In today’s age we have the technology to see any film no matter how obscure the director or actor whose name is up there in front of us in lights. In our parents day a trip to the cinema was the highlight of the week but nowadays our access to films is almost unlimited and so with this proliferation of choice we are bound to see countless films with most being classed as anywhere between disappointing to down right awful. But does this really mean that films in general are getting worse?

Maybe then it is because we see so many bad films that when a film of a certain quality comes along it is either instantly branded a classic from it’s first day of release winning thirty six thousand Oscars or slowly spreads by word of mouth from one movie fan to another until you really aren’t a member of the human race unless you can recite three separate dialogues and have your own unique view on what the writer was trying to say. (Which was probably I’d like to get paid more for my next picture).
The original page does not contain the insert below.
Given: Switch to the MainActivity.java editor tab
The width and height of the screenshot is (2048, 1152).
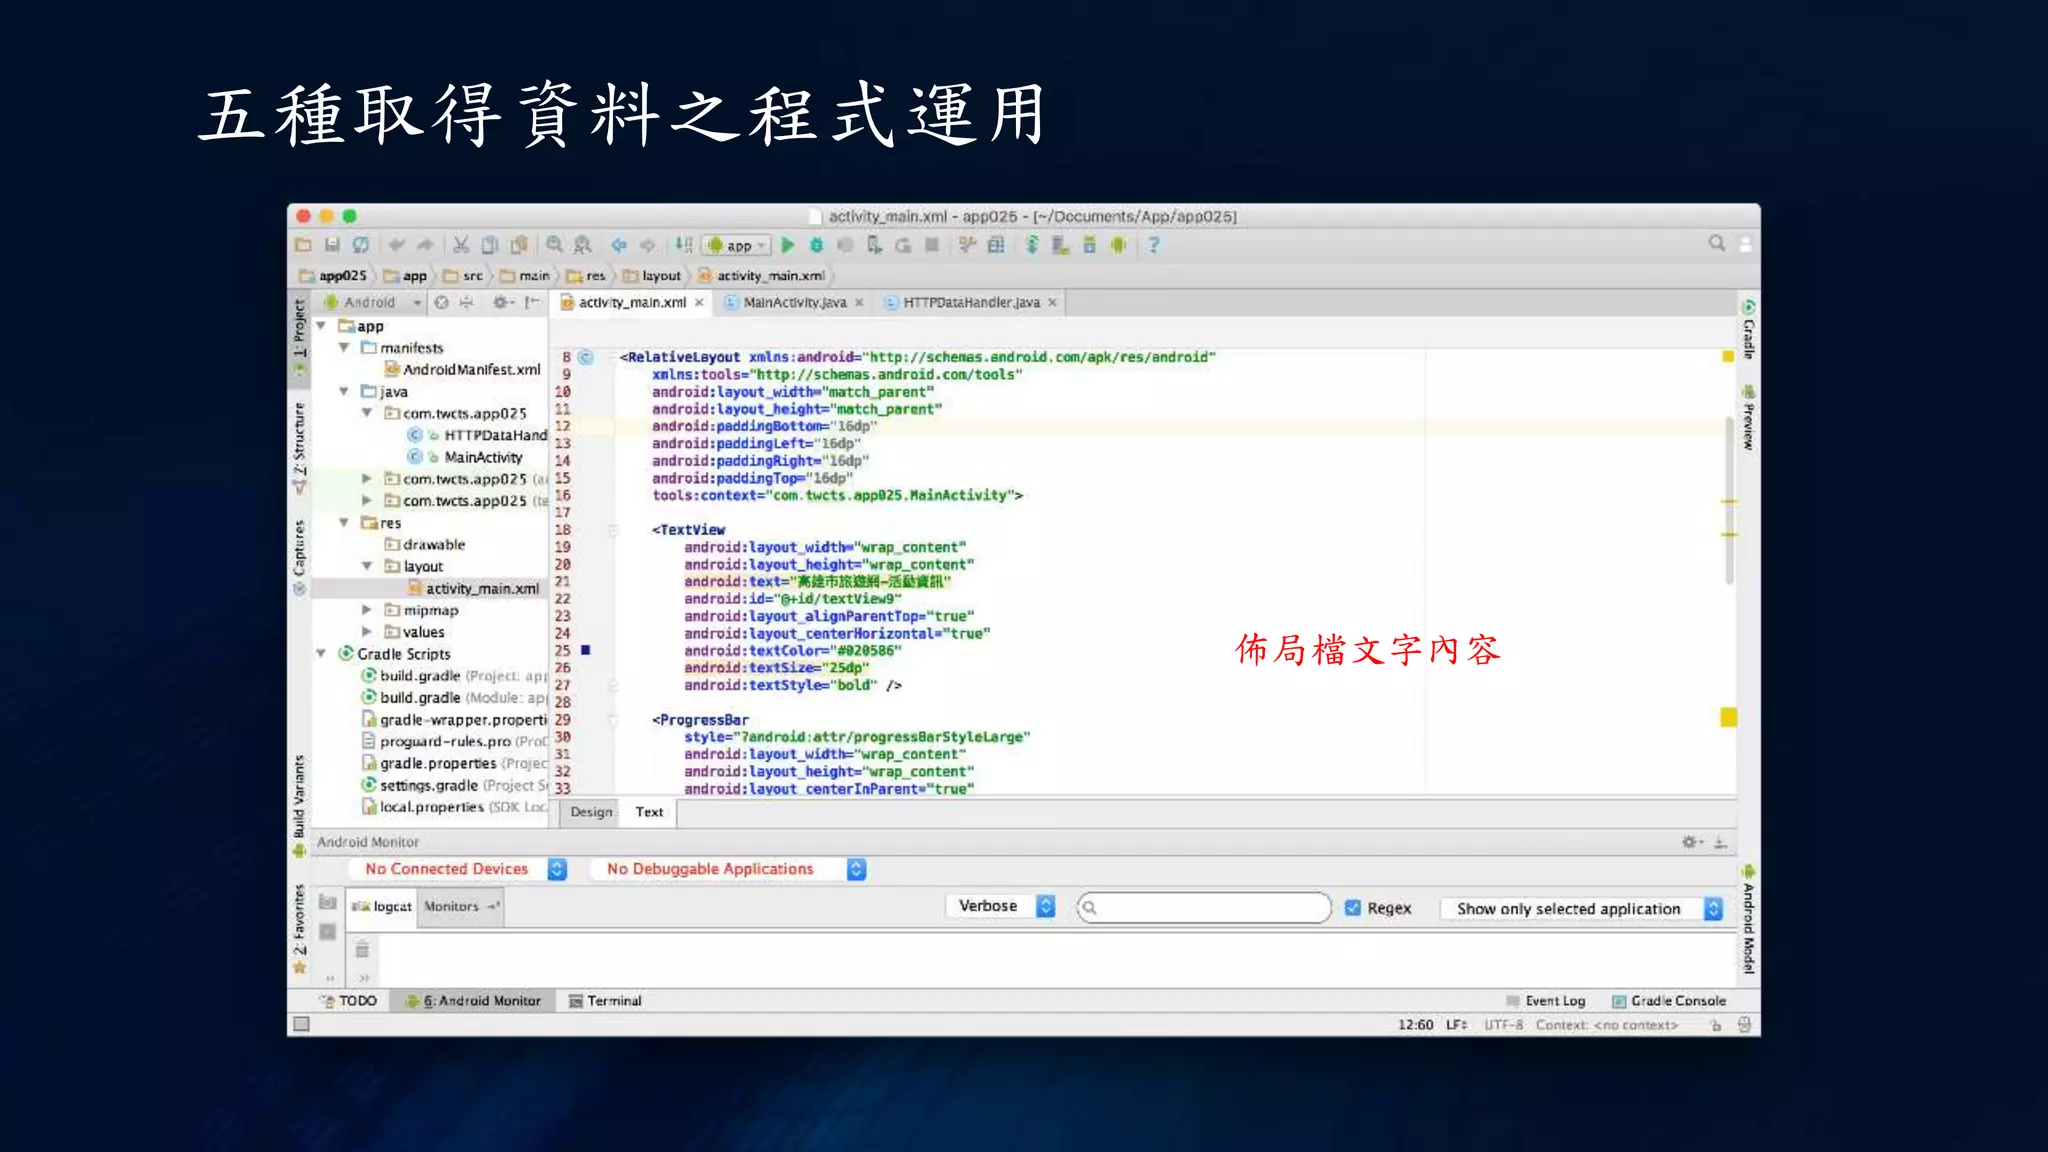Looking at the screenshot, I should tap(794, 302).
This in itself creates its own problems because whereas films from the distant past (the eighties and earlier) have only become recognisable because they have stood the test of time films of today can obtain that classic tag for simply being better than the thousands of mediocre straight to video movies that we can’t help watching when we return home late on Friday night from the pub.

When we see a film we believe to be a classic we shouldn’t compare it to a film starring the same leading man or lady but instead try to consider what audiences in twenty years time make of it. Using this criteria will Lost in Translation be released on DVD, Blue Ray or HYD or whatever the format of the day is twenty years from now as a classic or will it be shown on BBC2 as an alternative to the Norman Wisdom season? Will American Pie be as fondly remembered as Kind Hearts and Coronets? Or Twilight as The Lost Boys?

The only people who can truly determine whether the film we watch at the cinema tomorrow night is classic are our children because if they still want to watch it when they grow older then that film has stood the test of time.